The decline in the price of the king coin after the Feds’ meeting coincided with the surge in the cost of mining on the BTC network. According to CryptoQuant analyst Abramchart, while BTC traded below the $18,000 price region, the cost of mining one BTC reached $19,463, indicating that miners at work on the BTC network mined at a loss.
Read Bitcoin’s [BTC] Price Prediction 2023-2024
Abramchart assessed BTC’s historical performance based on this and opined that the bottom might be in. According to the report, the analyst found a historical correlation between the periods when miners mined BTC at a loss and when BTC logged a price bottom.
“The loss of miners began since June 12, 2022, when bitcoin reached $26,700, and the cost of mining one bitcoin at that time reached $29,450. The same movement appeared at the bottom of March 2020, the cost price of mining was higher than the value of Bitcoin and also the bottom of 2018,” Abramchart said.
Another CryptoQuant analyst MrPapi, shared the same opinion. He conducted a BTC price adjustment for money supply in the past few years and also concluded that the “floor is in.”
Due to the impact of COVID-19 in the last two years, the United States government had to print more money to cushion the economic stress on its people. According to MrPapi, an adjustment of BTC’s price chart for the increased money supply revealed a correlation between the current BTC cycle and that of 2019.

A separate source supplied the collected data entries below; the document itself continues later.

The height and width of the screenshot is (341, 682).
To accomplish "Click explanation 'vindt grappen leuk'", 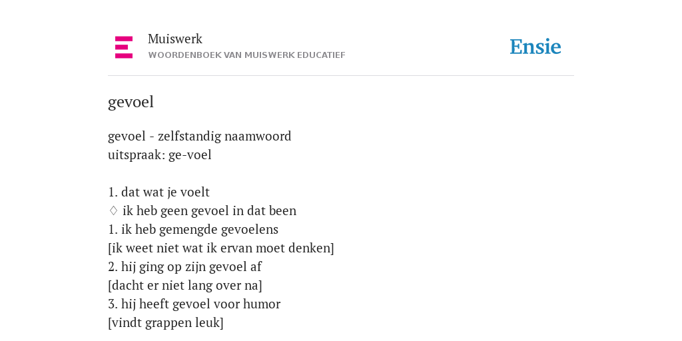I will (x=166, y=323).
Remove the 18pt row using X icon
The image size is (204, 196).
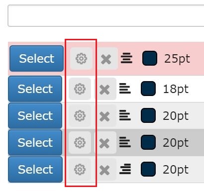104,90
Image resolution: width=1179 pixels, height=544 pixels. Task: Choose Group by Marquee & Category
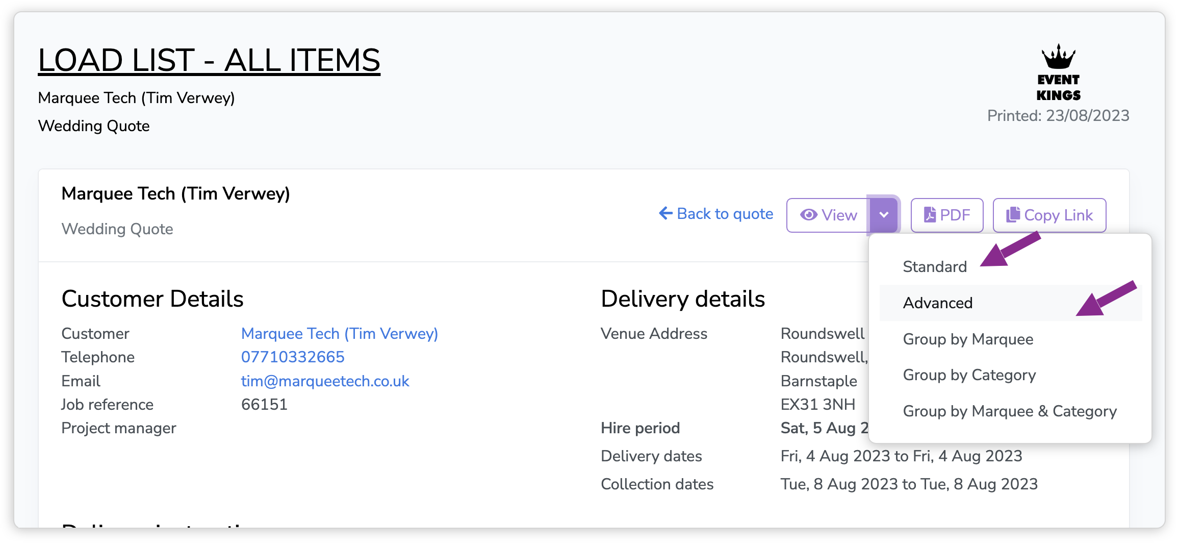pos(1011,411)
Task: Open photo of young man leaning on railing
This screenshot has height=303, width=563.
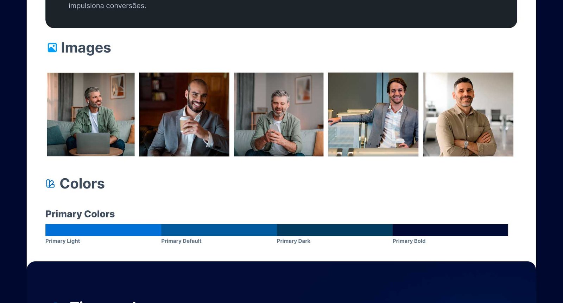Action: tap(373, 115)
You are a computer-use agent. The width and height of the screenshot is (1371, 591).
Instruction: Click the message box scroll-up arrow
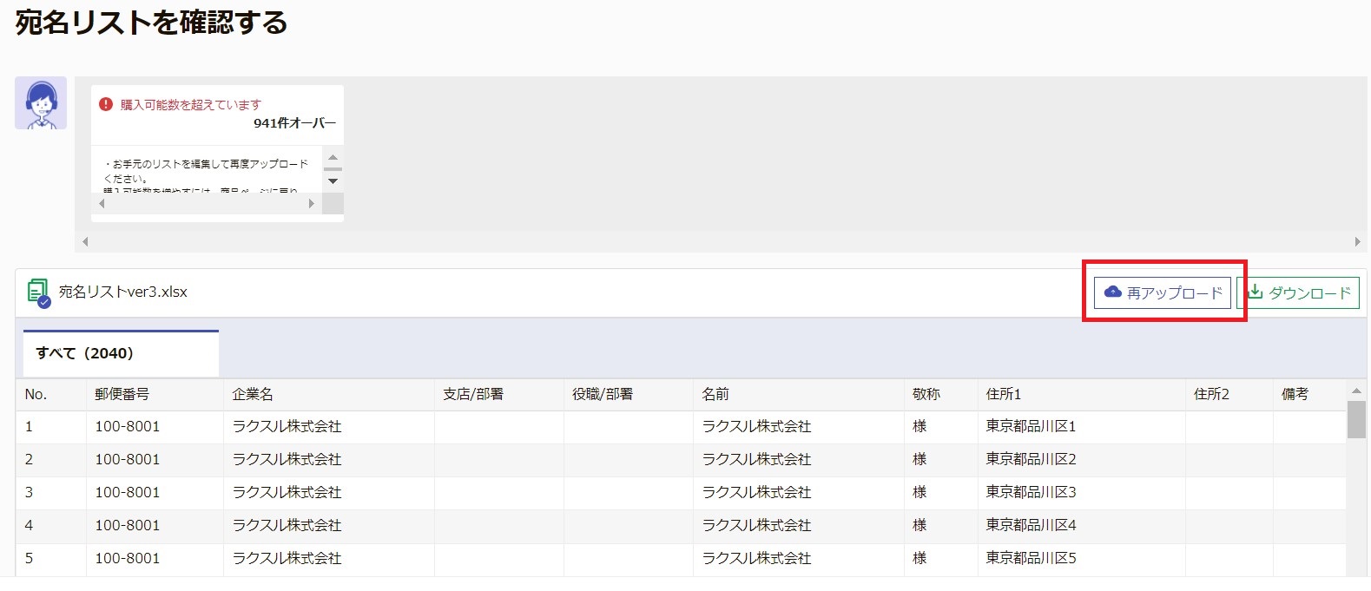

“Using this chart, it suggests the floor was in between $15k and $17k,” MrPapi concluded.
New money, stronger hands
An on-chain assessment of BTC’s Network Profit and Loss ratio (NPL) revealed the re-entry of new demand towards the end of November. Data from Santiment showed a significant dip in BTC’s NPL ratio on 18 November, after which its price went up.
NPL dips are often seen as indicators of a short-term sell-off by less confident investors, known as “weak hands,” and the return of more strategic investors referred to as “smart money.” These dips are often followed by a rebound in price and a period of recovery.
With increased whale accumulation and increased favorable macro conditions we gear up to close Q4 2022. Well, it might sustain a further rally in the value of the leading coin in 2023.